The soot traveled all over the world. It didn’t block out the Sun completely, but it reduced the amount of light reaching the Earth’s surface. So it had an impact on plant growth. Like dominoes, it was moving up the food chain causing the collapse of the ecosystem. The reduction in plant life had a huge impact on the survival of herbivores, which in turn meant that carnivores also suffered from having less food. It was the end of their civilization. But everything has its cycle, and now it would be our turn to suffer the same fate.
The Moment Has Come
Post-apocalyptic scenarios like the one above are often the stuff of Hollywood blockbusters. But researchers believe they are more science fact than science fiction, as Earth is on the verge of another mass extinction event like the one that occurred 30 million years ago. They found that catastrophic global incidents occur approximately every 27 million years.
And with the last mass extinction 66 million years ago when the dinosaurs were wiped out by an asteroid or comet, they believe Earth is past that time. Catastrophic events like asteroid impacts and eruptions follow a cycle. With a new statistical analysis published in the scientific journal Historical Biology, American researchers have concluded that extinction-level comet showers occur every 26 to 30 million years as they pass through the galaxy.
If they hit Earth, cataclysmic impacts could create widespread darkness and cold, wildfires, acid rain and ozone depletion. This could potentially kill life on land and in the sea. Scientists have also found that the eight mass extinctions that have occurred on land and in the oceans have coincided with times of basalt eruptions where massive amounts of lava flow onto the Earth's surface. This would create a deadly greenhouse effect and less oxygen in the ocean. According to Professor Michael Rampino of the Department of Biology at New York University and author of the study, any threat depends on how our planet orbits the Milky Way.

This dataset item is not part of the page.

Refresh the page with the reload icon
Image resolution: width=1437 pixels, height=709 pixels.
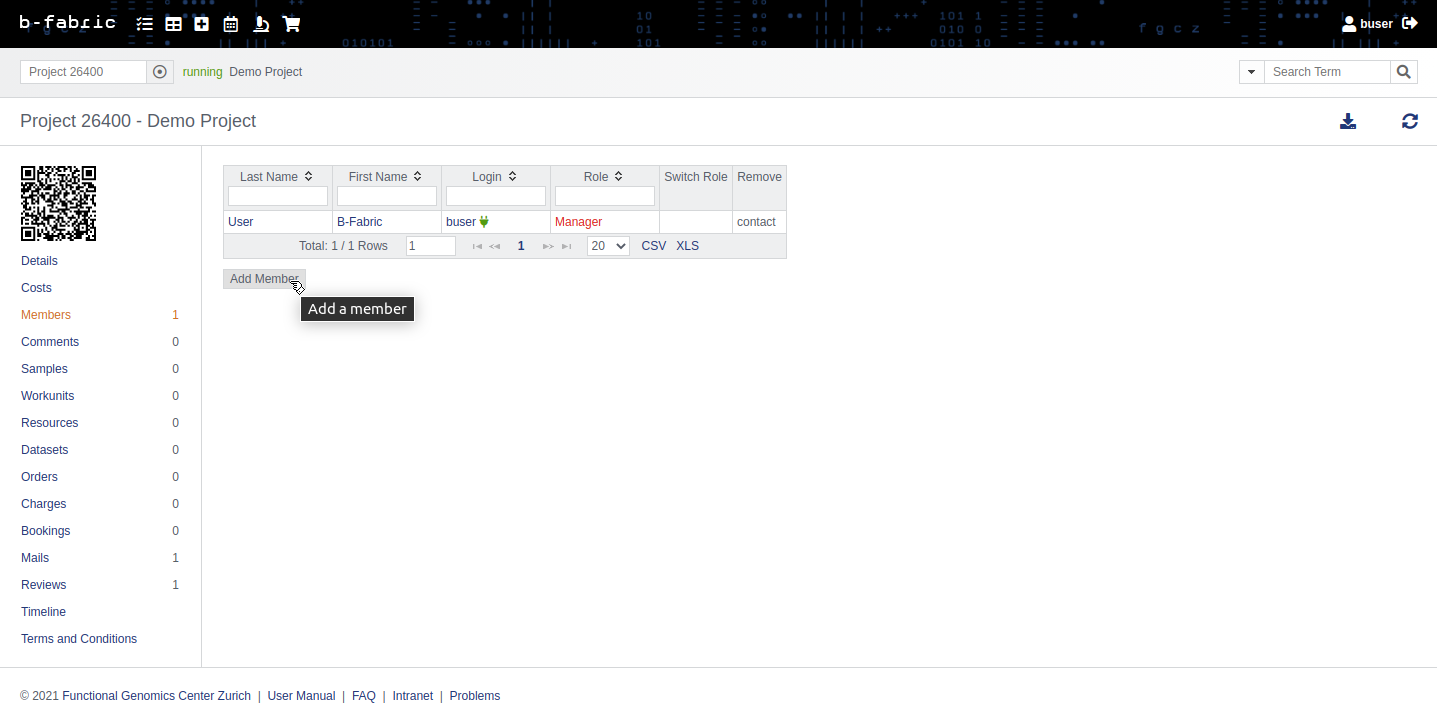[1410, 121]
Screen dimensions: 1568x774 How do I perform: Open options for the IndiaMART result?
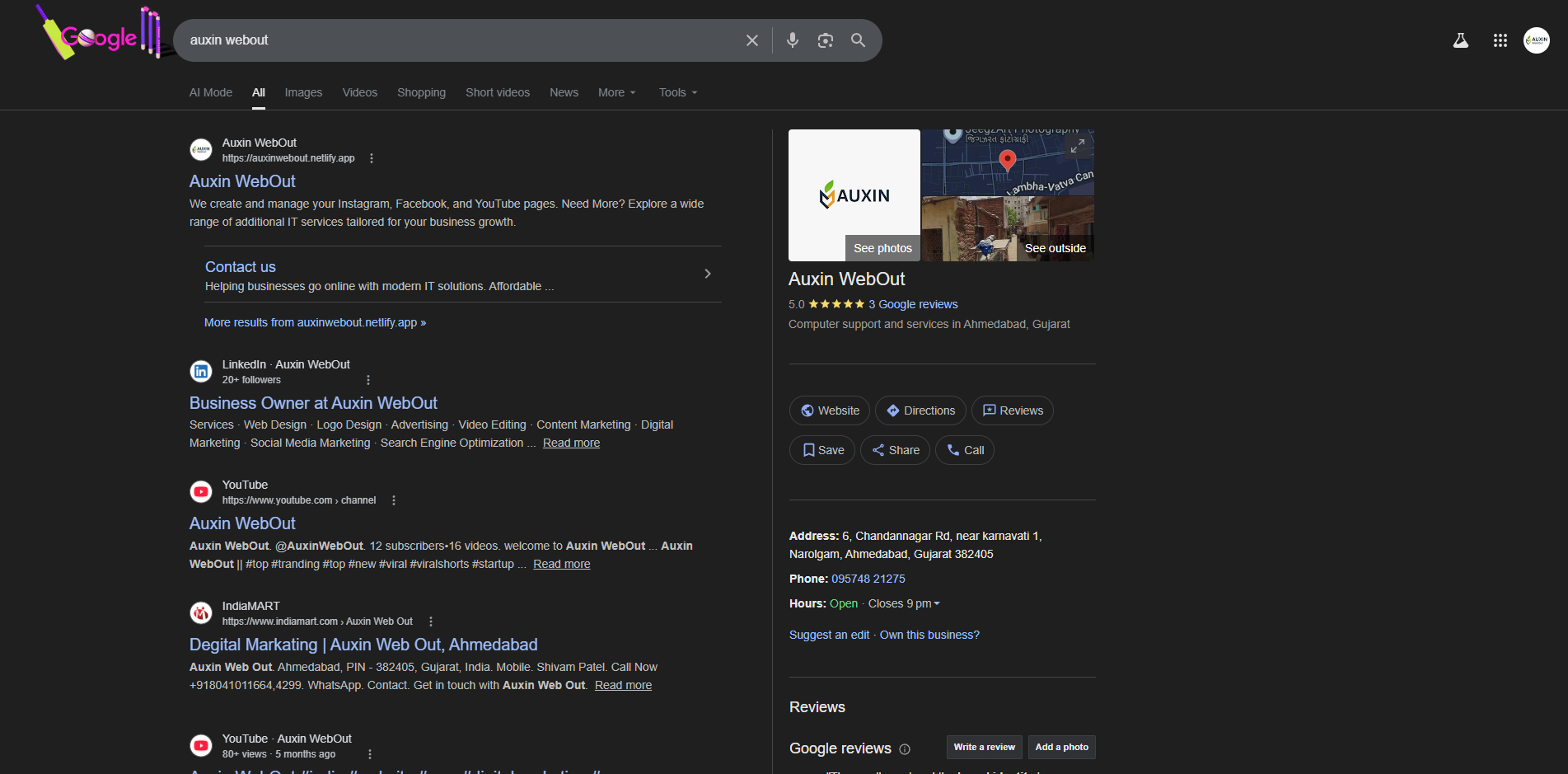tap(431, 622)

“It appears that large-body impacts and pulses of Earth’s internal activity, creating flood basalt volcanism, may be marching at the same 27 million year rate as extinctions perhaps driven by our orbit in the galaxy,” Professor Rampino told the Daily Mail.
These new findings of coincidental sudden mass extinctions on land and in the oceans and the common 26- to 27-million-year cycle support the idea of periodic global catastrophic events as triggers for extinctions. In fact, it is already known that three of the mass die-offs of species on land and in the sea occurred at the same time as the three largest impacts of the last 250 million years, each of which could cause a global disaster and trigger mass extinctions.
“Global mass extinctions were apparently caused by major cataclysmic impacts and massive volcanism perhaps sometimes working together,” Rampino concluded.
What would happen if it happened tomorrow?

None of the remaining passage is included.